Bisogna riconoscere che Marta Marzotto è stata una donna irriverente. È forse il migliore saluto che le si possa fare. Esagerata, Martissima come la sua linea di borse e di biancheria. Ironica e decentrata, Marta da Legare come una sua vecchia linea di abiti. Eccentrica come i caftani che indossava sempre, inverno ed estate, a Milano come a Parigi e a Londra. E a Marrakech, dove aveva una casa nella medina e, nel suq, la Maison du Caftan, una graziosa boutique-sartoria del tipico abito maghrebino, ha tantissime sue foto affisse alle pareti come se fosse una grande diva di Hollywood.

Fa sorridere che oggi la ricordino come «stilista e disegnatrice di gioielli». Non lo era. Marta era una donna che inventava ogni giorno la sua vita con il glamour e la mutevolezza delle collezioni di moda. La sua vita, come dice un titolo di un suo vecchio libro, è stata il successo dell’eccesso.
Per chi l’ha vista di recente, 86 anni portati con la freschezza di chi non tiene conto dell’età e del tempo che passa, è impossibile pensare che se ne sia andata. Piena di vita com’era, non la si poteva collegare a un finale. Se non a quello rosa e ottimista che l’ha inseguita per tutta la vita. Di gioie e di dolori, Marta Marzotto ne ha avuti tanti. Molte gioie le ha condivise allegramente con il pubblico in una vita da rotocalco che l’ha sempre dipinta come una Semiramide della pianura italiana, ma molti dolori li ha tenuti per sé, come la morte prematura e dolorosissima della sua adorata Annalisa, la terzogenita. Donna atipica per la sua generazione, a tratti spregiudicata, ma generosa. Di quella generosità che porta a commettere errori. Anche quelli che ti auto danneggiano.

Nata a Reggio Emilia come Marta Vacondio, figlia del sottoproletariato, intuisce da giovanissima che la sua strada è altrove, e va a Milano a fare la sartina e la modella. Era molto bella, per cui il doppio ruolo non stonava. Nella sartoria della Milano perbene delle sorelle Aguzzi, incontra il conte Umberto Marzotto, solida famiglia dell’industria tessile. Impiegheranno due anni per sposarsi il 18 dicembre 1954: «Umberto arrivò come l’angelo salvatore: aveva tutto quello che una ragazza può sognare, biondo, occhi azzurri, intelligente, colto, sportivo. Un nobile. Ero sinceramente innamorata: abbiamo fatto cinque figli insieme, se avessi voluto il patrimonio dei Marzotto, un figlio solo sarebbe bastato, o no?» scrive.

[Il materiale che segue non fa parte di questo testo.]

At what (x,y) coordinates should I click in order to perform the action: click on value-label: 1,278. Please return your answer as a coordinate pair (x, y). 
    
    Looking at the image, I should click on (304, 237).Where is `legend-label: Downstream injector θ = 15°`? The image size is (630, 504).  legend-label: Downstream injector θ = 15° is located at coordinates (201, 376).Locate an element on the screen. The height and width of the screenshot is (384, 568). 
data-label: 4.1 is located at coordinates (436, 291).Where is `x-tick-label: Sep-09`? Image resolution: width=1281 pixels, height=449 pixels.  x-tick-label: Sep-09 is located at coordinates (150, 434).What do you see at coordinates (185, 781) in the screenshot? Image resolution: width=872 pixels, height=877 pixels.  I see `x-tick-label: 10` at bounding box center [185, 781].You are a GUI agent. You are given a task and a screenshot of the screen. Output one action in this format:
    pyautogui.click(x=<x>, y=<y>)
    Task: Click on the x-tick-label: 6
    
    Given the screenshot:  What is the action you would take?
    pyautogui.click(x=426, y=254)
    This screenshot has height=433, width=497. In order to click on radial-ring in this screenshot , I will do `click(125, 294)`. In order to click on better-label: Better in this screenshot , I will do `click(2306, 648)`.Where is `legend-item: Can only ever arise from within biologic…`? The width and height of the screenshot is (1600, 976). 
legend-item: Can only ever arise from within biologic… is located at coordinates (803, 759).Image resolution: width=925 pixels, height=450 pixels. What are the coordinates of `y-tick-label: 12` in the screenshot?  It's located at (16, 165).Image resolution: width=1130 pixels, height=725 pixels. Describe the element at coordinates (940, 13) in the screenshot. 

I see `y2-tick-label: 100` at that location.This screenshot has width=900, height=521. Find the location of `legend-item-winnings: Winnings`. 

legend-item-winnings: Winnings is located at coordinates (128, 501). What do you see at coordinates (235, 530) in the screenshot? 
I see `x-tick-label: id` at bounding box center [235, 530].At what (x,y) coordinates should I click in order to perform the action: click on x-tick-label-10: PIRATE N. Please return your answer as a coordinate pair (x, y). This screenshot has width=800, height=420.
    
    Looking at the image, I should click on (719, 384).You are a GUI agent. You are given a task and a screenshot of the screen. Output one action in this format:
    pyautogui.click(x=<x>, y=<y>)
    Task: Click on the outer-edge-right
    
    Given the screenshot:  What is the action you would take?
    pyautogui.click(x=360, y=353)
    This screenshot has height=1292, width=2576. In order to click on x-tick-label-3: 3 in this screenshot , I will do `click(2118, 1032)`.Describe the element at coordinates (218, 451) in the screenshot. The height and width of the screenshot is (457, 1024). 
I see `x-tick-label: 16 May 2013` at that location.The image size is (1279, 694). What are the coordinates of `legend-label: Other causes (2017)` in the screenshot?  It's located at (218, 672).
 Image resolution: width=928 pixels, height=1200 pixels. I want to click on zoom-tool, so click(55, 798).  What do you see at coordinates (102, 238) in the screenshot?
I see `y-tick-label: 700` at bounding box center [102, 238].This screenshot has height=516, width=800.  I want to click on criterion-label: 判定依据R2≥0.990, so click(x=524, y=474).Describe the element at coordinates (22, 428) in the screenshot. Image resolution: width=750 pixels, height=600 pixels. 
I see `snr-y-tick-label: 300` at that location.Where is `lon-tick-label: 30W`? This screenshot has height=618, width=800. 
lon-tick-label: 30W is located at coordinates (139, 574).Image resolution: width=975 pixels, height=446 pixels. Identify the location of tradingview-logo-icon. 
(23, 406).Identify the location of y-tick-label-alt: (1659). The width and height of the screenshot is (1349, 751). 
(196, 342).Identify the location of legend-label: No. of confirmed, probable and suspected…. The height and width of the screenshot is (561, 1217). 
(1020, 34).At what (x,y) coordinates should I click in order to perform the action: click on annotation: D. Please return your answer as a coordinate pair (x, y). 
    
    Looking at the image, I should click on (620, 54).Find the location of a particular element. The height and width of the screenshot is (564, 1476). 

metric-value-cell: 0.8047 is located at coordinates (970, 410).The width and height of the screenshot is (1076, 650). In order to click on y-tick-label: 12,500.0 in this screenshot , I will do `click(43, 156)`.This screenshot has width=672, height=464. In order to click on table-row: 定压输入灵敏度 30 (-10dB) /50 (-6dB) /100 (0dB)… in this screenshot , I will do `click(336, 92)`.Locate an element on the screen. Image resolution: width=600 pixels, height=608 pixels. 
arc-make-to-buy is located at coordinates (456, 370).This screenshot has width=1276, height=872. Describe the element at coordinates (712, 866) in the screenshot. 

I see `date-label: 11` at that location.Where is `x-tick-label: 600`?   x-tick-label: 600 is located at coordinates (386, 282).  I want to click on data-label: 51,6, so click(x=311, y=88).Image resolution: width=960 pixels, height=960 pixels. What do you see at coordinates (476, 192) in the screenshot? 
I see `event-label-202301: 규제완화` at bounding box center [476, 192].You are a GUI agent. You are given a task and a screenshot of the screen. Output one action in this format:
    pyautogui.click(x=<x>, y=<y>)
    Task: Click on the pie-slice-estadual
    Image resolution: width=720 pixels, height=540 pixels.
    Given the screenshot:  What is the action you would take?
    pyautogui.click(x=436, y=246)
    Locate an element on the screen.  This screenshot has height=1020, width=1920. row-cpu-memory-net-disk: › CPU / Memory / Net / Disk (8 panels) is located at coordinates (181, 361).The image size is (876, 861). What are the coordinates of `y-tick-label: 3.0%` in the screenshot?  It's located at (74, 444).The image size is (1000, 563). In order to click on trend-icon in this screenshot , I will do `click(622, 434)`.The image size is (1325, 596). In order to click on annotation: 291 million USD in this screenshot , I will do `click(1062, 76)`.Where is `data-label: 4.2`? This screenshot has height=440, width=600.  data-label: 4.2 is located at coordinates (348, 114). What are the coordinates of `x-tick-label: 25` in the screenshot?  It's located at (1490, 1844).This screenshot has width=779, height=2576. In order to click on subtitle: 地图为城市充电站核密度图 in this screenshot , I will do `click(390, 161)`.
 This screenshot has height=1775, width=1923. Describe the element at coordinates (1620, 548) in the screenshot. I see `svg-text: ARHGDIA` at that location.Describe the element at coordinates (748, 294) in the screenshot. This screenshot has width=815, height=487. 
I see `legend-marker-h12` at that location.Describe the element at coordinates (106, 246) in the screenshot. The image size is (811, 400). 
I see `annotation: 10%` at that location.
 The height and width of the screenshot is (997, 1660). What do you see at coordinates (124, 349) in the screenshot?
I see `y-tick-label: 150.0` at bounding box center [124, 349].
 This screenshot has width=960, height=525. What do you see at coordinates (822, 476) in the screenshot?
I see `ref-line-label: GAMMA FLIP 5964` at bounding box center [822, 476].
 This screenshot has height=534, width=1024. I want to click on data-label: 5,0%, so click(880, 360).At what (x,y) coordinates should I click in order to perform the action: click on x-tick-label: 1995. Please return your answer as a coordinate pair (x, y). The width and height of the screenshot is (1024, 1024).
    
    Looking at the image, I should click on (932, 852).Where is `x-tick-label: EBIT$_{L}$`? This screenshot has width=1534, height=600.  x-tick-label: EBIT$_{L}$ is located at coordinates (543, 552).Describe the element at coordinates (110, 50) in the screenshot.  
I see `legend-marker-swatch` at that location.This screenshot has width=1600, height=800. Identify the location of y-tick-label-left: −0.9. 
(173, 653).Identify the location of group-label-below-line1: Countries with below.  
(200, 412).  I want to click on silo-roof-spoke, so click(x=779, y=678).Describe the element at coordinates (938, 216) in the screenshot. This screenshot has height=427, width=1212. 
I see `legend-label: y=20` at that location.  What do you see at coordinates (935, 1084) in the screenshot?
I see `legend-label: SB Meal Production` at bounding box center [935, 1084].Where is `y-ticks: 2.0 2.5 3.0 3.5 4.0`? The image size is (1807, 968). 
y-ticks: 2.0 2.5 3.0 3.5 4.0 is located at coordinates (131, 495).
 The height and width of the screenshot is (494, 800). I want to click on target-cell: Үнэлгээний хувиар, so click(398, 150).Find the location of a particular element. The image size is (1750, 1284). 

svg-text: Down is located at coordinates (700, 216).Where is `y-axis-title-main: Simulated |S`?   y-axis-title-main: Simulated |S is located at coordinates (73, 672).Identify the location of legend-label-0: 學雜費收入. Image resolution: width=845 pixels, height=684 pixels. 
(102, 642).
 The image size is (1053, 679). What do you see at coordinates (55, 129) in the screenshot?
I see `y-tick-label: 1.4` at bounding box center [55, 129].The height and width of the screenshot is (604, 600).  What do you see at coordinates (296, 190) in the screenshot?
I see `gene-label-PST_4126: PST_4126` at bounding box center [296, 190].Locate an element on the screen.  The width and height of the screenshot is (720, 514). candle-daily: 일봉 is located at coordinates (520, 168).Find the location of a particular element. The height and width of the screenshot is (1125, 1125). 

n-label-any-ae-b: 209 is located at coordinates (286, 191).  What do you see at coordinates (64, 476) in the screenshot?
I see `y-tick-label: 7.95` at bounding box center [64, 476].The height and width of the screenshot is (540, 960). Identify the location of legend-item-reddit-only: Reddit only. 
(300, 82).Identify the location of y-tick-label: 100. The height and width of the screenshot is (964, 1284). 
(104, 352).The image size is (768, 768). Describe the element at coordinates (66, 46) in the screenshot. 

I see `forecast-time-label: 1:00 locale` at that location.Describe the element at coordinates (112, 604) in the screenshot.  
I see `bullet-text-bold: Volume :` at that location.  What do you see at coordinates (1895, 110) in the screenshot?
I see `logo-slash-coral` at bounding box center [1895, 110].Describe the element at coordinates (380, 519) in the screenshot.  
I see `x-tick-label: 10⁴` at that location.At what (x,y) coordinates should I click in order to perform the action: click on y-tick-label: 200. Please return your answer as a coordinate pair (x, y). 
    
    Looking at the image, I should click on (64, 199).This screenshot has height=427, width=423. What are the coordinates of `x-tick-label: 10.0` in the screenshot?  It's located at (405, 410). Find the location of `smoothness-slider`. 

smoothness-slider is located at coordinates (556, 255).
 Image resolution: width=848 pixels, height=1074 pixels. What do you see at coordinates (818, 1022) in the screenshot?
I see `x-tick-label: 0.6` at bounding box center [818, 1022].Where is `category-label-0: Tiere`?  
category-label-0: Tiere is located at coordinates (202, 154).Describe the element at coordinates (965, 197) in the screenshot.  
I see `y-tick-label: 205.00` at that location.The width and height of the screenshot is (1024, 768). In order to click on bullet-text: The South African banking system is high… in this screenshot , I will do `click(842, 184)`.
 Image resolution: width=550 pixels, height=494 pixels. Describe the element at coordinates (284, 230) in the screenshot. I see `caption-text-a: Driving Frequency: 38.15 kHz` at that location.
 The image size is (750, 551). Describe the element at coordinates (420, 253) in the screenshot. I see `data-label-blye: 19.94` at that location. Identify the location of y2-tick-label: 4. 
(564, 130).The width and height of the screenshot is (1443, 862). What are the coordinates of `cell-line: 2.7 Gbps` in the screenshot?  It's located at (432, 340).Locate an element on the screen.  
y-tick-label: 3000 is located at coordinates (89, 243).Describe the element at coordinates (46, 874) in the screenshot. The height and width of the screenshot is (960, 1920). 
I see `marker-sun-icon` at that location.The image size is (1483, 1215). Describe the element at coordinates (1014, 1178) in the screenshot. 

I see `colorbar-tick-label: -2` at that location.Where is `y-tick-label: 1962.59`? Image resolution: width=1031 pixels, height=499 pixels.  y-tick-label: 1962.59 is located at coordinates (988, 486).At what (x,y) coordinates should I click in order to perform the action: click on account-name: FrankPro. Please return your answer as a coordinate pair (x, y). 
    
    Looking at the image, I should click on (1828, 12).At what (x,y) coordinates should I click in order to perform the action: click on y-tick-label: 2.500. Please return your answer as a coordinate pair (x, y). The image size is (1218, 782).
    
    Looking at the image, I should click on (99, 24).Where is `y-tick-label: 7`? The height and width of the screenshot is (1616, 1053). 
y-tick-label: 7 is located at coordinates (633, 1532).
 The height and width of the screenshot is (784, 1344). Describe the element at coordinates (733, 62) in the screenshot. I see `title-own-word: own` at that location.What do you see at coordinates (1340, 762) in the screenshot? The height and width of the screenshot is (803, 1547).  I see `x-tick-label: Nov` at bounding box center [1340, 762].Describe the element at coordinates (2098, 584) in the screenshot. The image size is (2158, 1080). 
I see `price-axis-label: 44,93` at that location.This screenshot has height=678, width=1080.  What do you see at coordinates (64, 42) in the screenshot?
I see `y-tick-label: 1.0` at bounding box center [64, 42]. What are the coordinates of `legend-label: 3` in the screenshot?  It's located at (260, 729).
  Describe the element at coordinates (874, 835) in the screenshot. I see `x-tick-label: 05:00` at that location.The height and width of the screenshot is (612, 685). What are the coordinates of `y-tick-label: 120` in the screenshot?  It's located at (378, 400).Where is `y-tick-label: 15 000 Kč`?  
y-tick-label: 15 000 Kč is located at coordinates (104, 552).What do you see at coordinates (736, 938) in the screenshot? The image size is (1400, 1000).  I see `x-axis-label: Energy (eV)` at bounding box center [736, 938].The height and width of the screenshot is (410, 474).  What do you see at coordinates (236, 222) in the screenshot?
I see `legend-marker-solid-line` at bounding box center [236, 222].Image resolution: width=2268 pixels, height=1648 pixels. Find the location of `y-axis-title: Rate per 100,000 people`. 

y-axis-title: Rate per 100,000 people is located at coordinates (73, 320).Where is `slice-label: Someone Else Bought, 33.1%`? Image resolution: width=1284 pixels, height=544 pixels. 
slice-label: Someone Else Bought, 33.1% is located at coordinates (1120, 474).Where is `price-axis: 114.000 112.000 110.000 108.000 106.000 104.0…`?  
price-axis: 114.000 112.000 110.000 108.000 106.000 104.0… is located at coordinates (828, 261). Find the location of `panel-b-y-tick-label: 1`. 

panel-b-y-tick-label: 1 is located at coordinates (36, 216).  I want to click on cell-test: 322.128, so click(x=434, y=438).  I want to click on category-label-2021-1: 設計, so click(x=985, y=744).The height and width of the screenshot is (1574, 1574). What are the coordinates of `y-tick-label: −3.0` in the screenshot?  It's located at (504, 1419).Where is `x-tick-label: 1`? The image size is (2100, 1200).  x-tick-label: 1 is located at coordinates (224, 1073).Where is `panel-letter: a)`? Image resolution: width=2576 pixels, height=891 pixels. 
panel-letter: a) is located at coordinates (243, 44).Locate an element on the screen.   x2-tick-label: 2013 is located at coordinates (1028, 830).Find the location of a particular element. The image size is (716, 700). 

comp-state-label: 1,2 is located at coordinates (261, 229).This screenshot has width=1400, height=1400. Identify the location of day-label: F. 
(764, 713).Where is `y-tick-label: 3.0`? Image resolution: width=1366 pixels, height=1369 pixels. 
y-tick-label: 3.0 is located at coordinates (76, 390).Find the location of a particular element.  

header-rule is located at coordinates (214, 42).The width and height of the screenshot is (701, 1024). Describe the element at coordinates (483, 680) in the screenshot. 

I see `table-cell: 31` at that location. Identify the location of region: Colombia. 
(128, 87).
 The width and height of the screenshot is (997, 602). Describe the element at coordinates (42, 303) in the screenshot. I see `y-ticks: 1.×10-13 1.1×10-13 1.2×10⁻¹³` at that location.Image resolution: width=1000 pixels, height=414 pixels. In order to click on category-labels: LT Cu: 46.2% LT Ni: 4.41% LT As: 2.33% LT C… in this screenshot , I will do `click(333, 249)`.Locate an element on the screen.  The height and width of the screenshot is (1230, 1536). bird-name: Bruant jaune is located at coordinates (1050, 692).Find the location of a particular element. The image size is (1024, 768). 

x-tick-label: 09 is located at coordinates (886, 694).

Sì, sarebbe bastato. E ne ha già tre nel 1960 quando incontra Renato Guttuso. Ne diventa la modella di elezione, ma il loro è un amore tempestoso e insolente, sovversivo per l’epoca. Tanto più che il matrimonio non finisce, anzi. Nascono altri due figli: l’ultimo, Matteo, nel 1966. E tanto più che tra il pittore comunista e il marito inserisce anche la relazione con Lucio Magri, intellettuale comunista, fondatore de il manifesto, allora compagno di Luciana Castellina. «Era un formidabile rivoluzionario da salotto. Colto, un grande intellettuale e bellissimo, uno degli uomini più belli. Fu di un’abilità diabolica nell’accendermi. È durata dieci anni: lui in fondo amava solo se stesso, il resto era tutta una posa plastica», ricorda lei con un po’ dell’ingenerosità giustificata dalla ferita che le lascia la fine della storia. Ma non rinnegherà mai l’amore per i suoi tre uomini. «Il fascino di Umberto. La fantasia di Renato. La stronzaggine di Magri», ne scriverà in sintesi in Una finestra su Piazza di Spagna. La mia Vita (SugarCo, 1990), sempre dichiarandosi una donna fedele.

«Si può amare contemporaneamente, a patto di essere fedelissimi nei sentimenti», uno dei suoi motti. Alla fine, nel 1986 arriva il divorzio, un anno prima della morte di Guttuso, l’uomo che ha amato ma che le viene vietato di incontrare prima di morire. Ovviamente, da maschio Guttuso fu giudicato molto meno severamente per questo amore fuori dal matrimonio. Dicono le fonti ufficiali, stilate nientemeno che da Giulio Andreotti, che Guttuso non volle più vedere Marta dopo la morte di sua moglie Mimise. Una scusa ipocrita che ferì Marta ma non la sconfisse: anche le vicende giudiziarie con l’erede del pittore non l’hanno abbattuta. Chi, come lei, ha capito fin da ragazza che le donne, comunque vada, sono un incidente della storia, non si lascia mettere in un angolo. Dove non sarà ristretta neanche da quest’ultimo, decisivo finale della sua storia.